»»

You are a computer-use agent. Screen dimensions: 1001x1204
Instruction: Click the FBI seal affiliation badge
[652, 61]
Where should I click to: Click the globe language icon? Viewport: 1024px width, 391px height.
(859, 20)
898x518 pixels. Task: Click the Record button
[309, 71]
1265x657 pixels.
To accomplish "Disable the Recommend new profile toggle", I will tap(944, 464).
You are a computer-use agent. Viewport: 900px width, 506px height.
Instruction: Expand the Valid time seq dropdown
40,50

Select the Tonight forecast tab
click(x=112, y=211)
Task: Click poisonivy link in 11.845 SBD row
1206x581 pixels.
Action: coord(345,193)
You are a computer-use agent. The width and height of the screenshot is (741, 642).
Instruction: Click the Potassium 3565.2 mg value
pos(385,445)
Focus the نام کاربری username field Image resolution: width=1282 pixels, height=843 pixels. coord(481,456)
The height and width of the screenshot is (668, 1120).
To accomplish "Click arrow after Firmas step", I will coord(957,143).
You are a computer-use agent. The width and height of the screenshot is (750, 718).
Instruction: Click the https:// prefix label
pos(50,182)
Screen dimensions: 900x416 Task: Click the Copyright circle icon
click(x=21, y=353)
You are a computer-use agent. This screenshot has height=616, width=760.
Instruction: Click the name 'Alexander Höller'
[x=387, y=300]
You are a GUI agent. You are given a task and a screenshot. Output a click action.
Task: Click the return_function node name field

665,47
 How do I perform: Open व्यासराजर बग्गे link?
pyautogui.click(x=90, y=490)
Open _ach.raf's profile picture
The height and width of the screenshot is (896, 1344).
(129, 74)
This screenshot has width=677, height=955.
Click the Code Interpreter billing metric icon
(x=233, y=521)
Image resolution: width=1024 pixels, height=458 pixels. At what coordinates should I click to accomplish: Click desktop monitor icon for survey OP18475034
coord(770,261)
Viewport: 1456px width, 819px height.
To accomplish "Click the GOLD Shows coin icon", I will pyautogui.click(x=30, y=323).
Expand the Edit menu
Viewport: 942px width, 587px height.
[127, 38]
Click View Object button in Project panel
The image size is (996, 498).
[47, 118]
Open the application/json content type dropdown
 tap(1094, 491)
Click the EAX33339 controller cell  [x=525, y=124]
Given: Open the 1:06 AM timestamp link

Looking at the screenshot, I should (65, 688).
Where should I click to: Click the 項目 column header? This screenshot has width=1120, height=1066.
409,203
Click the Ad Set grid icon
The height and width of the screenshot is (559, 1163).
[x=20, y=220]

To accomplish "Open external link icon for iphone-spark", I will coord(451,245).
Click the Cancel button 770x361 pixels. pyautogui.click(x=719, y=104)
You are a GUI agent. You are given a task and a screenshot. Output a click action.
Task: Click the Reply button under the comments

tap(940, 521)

««

TO DO: Starting from the data above, filter for lines with "will" and copy each one.

ANSWER TO THE PROBLEM:
To accomplish "Disable the Recommend new profile toggle", I will tap(944, 464).
To accomplish "Click arrow after Firmas step", I will coord(957,143).
To accomplish "Click the GOLD Shows coin icon", I will pyautogui.click(x=30, y=323).
To accomplish "Open external link icon for iphone-spark", I will coord(451,245).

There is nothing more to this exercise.